→ TASK REQUIREMENTS
Nothing but the lines from the one containing "Screen dimensions: 360x204" to the end of the data should be copied, exactly, and the pictures stay out.

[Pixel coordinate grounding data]
=-=-=
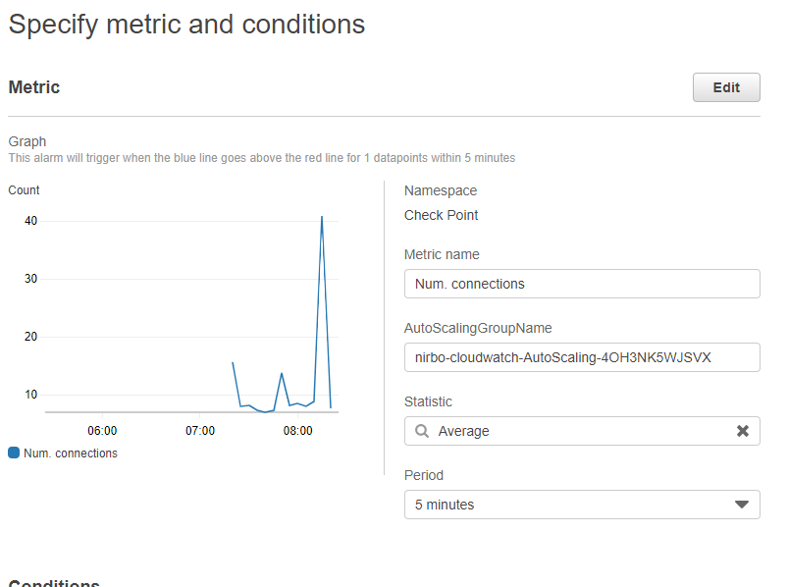This screenshot has width=788, height=587.
Task: Click the search magnifier icon in Statistic field
Action: (x=421, y=431)
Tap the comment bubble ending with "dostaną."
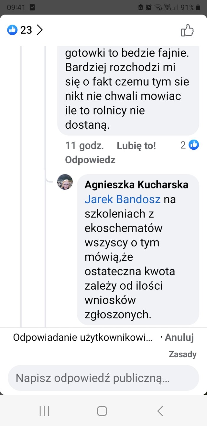This screenshot has height=426, width=207. [x=128, y=89]
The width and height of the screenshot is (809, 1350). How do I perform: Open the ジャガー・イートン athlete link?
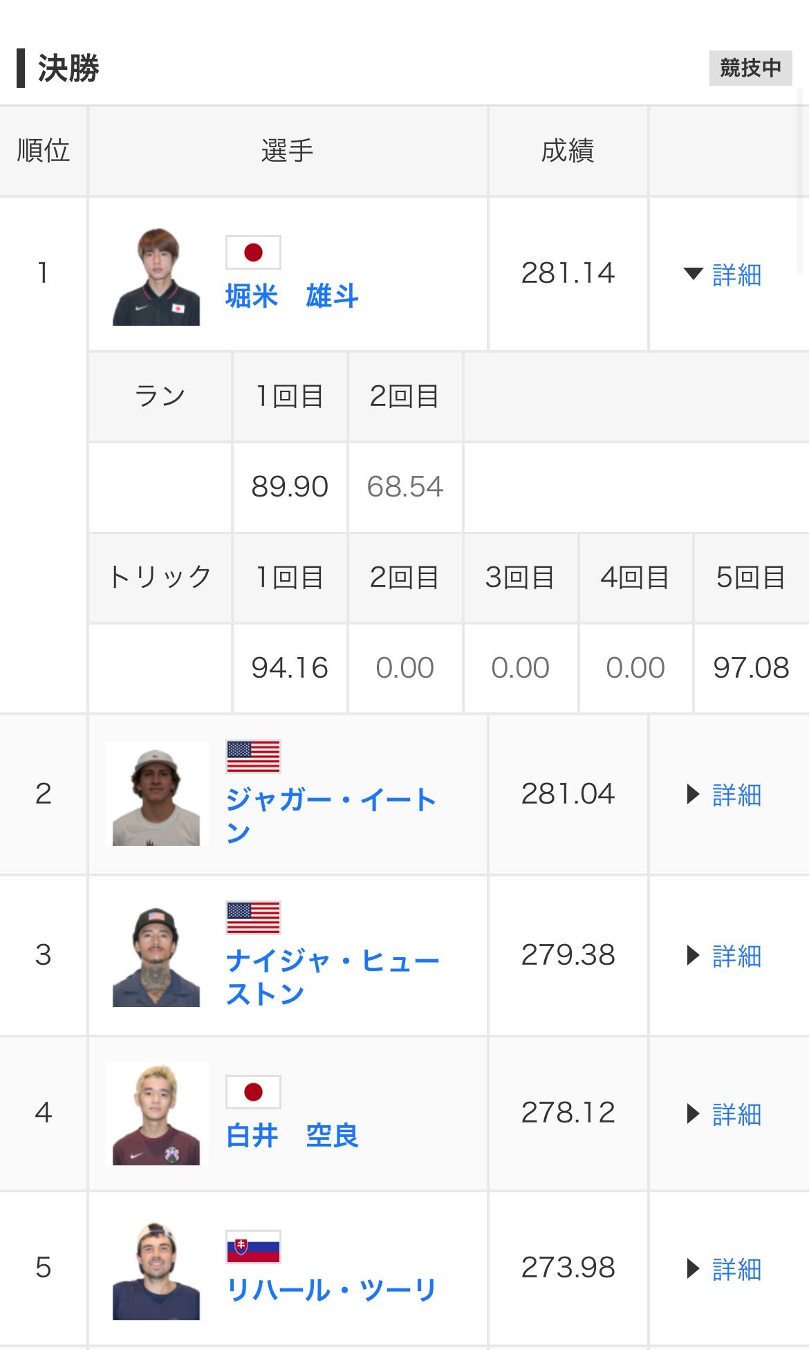pos(331,816)
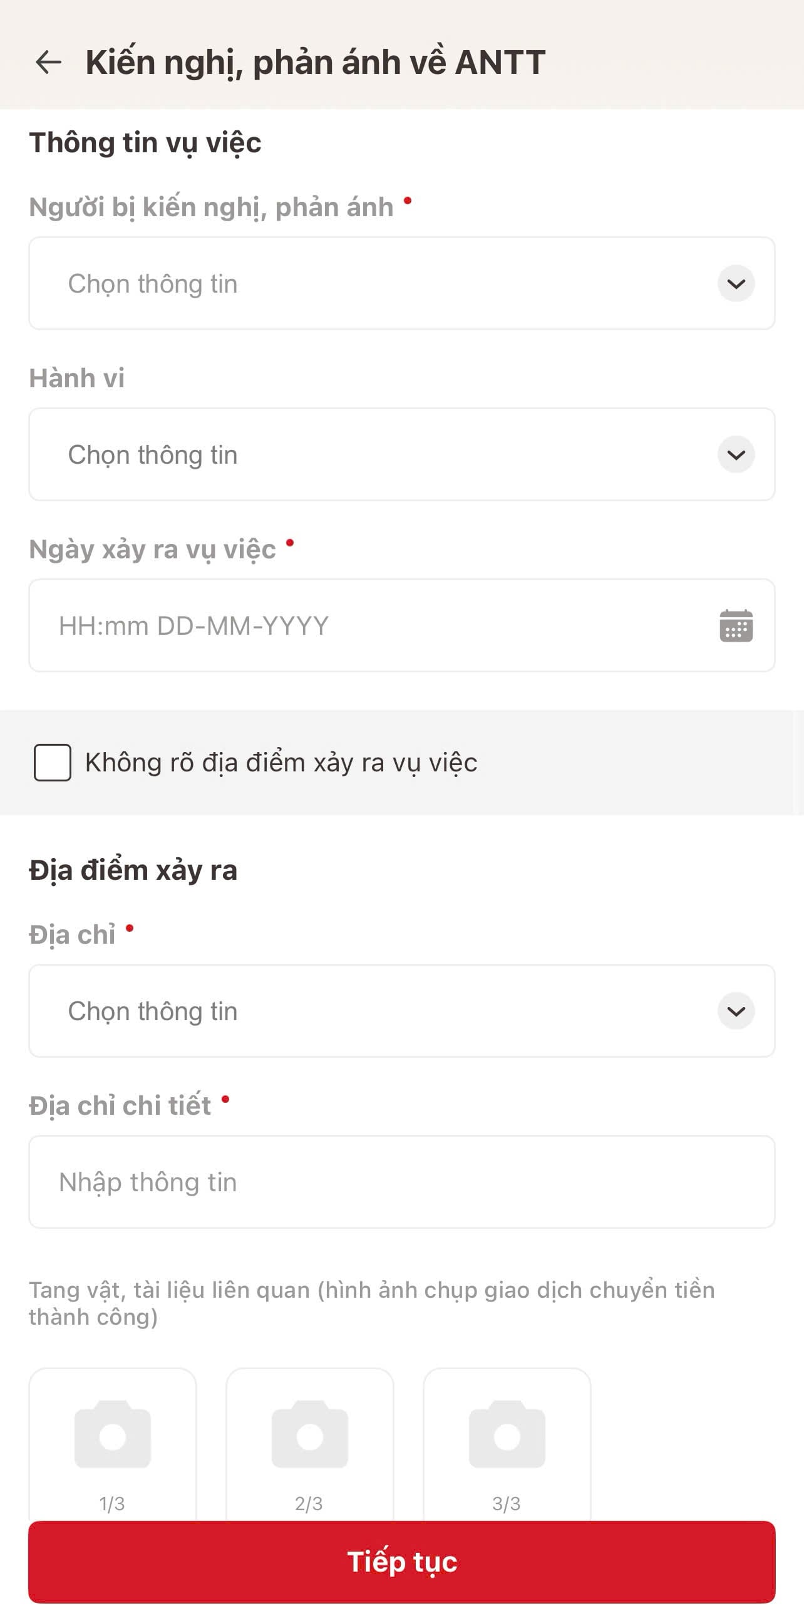Click the Tiếp tục button

pyautogui.click(x=402, y=1561)
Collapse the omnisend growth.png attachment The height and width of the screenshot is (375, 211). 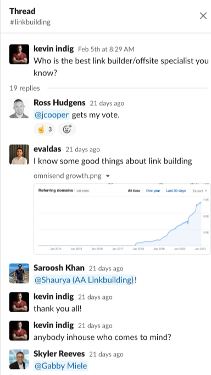tap(108, 176)
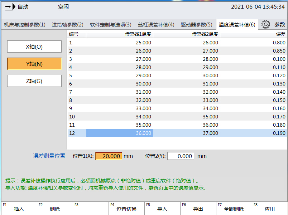The height and width of the screenshot is (215, 288).
Task: Click the gear settings icon beside 参数
Action: coord(265,24)
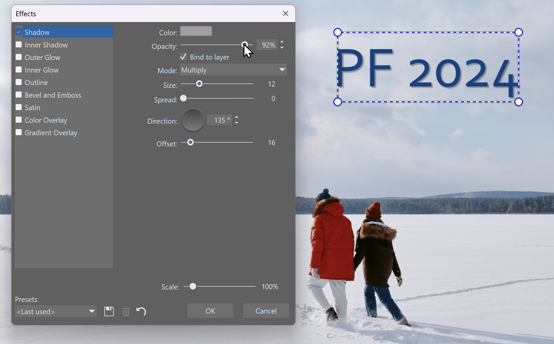Click the save preset floppy disk icon
The image size is (554, 344).
(109, 311)
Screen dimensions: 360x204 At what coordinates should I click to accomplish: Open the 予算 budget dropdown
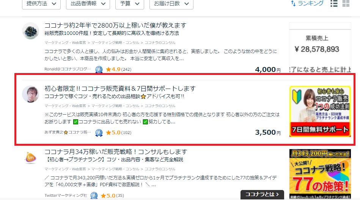tap(130, 4)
=-=-=
→ REPLY TO THE EXERCISE
Screen dimensions: 360x204 At what coordinates should I click to accomplish: Open the 予算 budget dropdown
tap(130, 4)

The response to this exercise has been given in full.